A: I’ve read from it a number of times, usually as part of a double or triple/quadruple bill with other authors. I got to read twice at the Festival of Authors in Toronto last October, which was really quite amazing. I like reading for a group, but tend to get stuck on the same bits to read because I know they work and it’s difficult to take chances on something you’re not sure of when you’re nervous. But I’ve got another reading coming up in early June and I’ll just have to force myself out of the old comfort zone this time.
10) There are quite a few people trying their hand at writing fiction right now. Do you have any advice for them?
Edit. Edit your little heart out. Edit until you’re ready to go mad, then edit some more.

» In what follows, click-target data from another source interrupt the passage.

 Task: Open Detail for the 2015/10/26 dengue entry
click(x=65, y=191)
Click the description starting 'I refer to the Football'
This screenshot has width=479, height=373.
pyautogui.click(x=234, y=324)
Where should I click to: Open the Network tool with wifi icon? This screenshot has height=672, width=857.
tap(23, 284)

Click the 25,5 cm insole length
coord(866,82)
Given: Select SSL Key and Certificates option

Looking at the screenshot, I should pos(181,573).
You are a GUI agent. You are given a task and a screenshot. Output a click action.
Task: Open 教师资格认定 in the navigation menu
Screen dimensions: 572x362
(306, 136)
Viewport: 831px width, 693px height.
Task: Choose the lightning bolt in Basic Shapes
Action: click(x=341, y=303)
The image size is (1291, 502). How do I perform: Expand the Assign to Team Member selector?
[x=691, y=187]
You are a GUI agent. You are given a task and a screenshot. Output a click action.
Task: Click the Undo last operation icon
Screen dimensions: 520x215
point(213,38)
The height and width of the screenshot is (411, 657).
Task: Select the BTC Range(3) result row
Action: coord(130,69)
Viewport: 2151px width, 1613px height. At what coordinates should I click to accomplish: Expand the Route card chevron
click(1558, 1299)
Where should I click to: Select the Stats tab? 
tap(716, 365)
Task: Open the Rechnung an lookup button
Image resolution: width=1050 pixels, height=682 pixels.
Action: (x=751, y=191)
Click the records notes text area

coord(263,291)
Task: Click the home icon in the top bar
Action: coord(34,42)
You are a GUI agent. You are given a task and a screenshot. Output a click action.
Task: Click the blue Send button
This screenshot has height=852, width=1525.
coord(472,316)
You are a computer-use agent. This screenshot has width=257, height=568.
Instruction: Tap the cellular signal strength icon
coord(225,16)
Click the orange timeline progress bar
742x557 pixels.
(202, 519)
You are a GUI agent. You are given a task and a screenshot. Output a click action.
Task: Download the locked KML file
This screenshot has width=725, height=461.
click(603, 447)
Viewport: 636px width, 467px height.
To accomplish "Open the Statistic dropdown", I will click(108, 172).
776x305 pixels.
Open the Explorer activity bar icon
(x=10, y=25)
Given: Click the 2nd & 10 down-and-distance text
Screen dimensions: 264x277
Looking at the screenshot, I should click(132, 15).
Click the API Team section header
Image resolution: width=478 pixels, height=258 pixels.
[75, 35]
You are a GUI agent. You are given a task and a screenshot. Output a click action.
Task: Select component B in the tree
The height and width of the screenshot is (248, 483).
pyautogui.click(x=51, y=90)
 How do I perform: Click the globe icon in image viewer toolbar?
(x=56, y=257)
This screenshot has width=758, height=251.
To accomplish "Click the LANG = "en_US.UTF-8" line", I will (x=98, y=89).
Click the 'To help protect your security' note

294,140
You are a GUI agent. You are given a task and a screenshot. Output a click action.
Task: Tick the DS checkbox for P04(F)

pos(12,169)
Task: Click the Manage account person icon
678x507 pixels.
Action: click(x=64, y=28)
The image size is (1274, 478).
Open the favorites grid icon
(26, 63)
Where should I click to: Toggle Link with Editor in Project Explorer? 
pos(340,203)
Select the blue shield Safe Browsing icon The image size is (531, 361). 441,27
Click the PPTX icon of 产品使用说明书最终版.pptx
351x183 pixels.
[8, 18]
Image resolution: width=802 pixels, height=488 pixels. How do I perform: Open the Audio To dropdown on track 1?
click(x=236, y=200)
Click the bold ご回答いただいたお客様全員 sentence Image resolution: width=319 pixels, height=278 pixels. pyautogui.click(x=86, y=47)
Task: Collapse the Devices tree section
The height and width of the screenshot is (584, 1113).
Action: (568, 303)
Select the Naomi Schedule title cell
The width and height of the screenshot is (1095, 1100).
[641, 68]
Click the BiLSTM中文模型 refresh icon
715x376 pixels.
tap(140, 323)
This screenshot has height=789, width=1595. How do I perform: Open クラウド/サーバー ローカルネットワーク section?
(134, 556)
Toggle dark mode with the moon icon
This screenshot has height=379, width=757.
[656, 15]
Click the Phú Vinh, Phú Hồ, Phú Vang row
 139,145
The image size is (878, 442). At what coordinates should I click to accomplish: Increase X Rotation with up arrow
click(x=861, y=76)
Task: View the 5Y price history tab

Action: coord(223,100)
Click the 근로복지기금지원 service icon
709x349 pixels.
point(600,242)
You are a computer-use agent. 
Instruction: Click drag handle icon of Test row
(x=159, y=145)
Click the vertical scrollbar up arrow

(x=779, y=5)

It’s the only way you improve. And be patient with yourself. I know when you’re finished something, impulse to run out and share it becomes overwhelming – writing is about communication after all – but I always regret sharing anything without a cooling off period first. You will probably find you want to change something or even give it another few drafts before it’s ready to get out there and meet people.